Funding Approved for Two St. Louis Building Projects

March 20, 2014

The Heartland Region of GSA recently received funding for two prospectus level projects (projects exceeding $2.79 million). The approved projects are to update the Prevedel (Overland, Mo.) and Robert A. Young (downtown St. Louis) federal buildings. The projects combined will cost nearly $100 million.

Robert A. Young (RAY)

The Robert A. Young Federal Building, constructed in 1933 and located within 150 miles of two seismic zones, will receive structural modifications to increase the building’s ability to withstand forces during a seismic event. GSA has analyzed the RAY building, and has come up with a plan to stiffen the building by installing structural shear walls.

The new shear walls will start with new foundations in the basement and rise through each floor of the building, ending at the roof. The shear walls will be strategically placed to avoid historical finishes and minimize impact to existing building operations and mechanical systems.

In addition to shear walls, the seismic renovation project will isolate and secure mechanical equipment and other building systems to prevent their risk of falling during a seismic event.  When combined, both efforts will offer occupants shelter-in-place and provide safer exiting following a potential seismic event.
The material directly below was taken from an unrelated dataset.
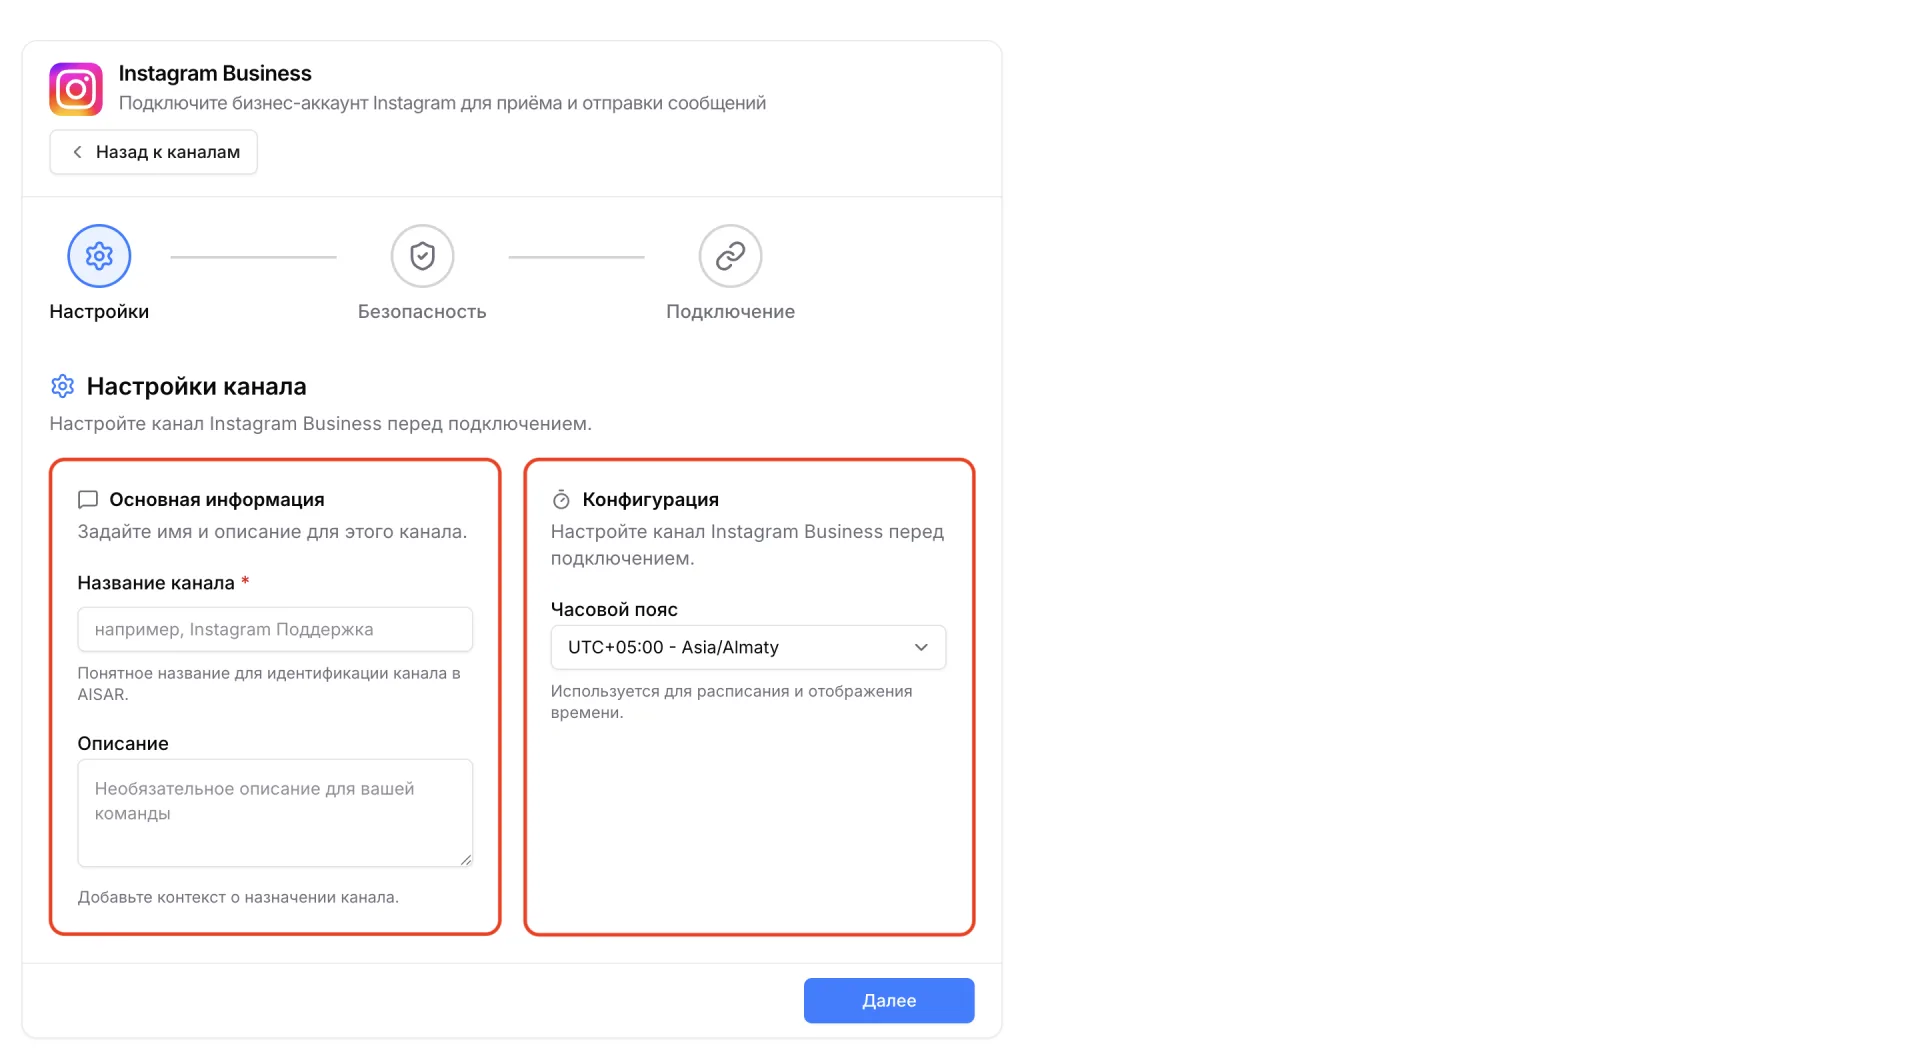Click the timer icon next to Конфигурация
The width and height of the screenshot is (1920, 1048).
561,499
Construction will start in the summer of 2015 and is planned to last approximately three years. The $70.2 million project has the ability to create 100 or more construction jobs.

Prevedel Federal Building

The $27.1 million renovations for the Prevedel Federal Building will focus on its heating and air-conditioning systems. This includes separation of the building’s utilities from the former records center and renovation of 200,000 square feet of currently vacant space for the Veterans Administration.

The upgrades will help GSA meet High-Performance Green Building standards. Minimal seismic upgrades will also be implemented.

Construction will start in early 2015 and should take approximately two years.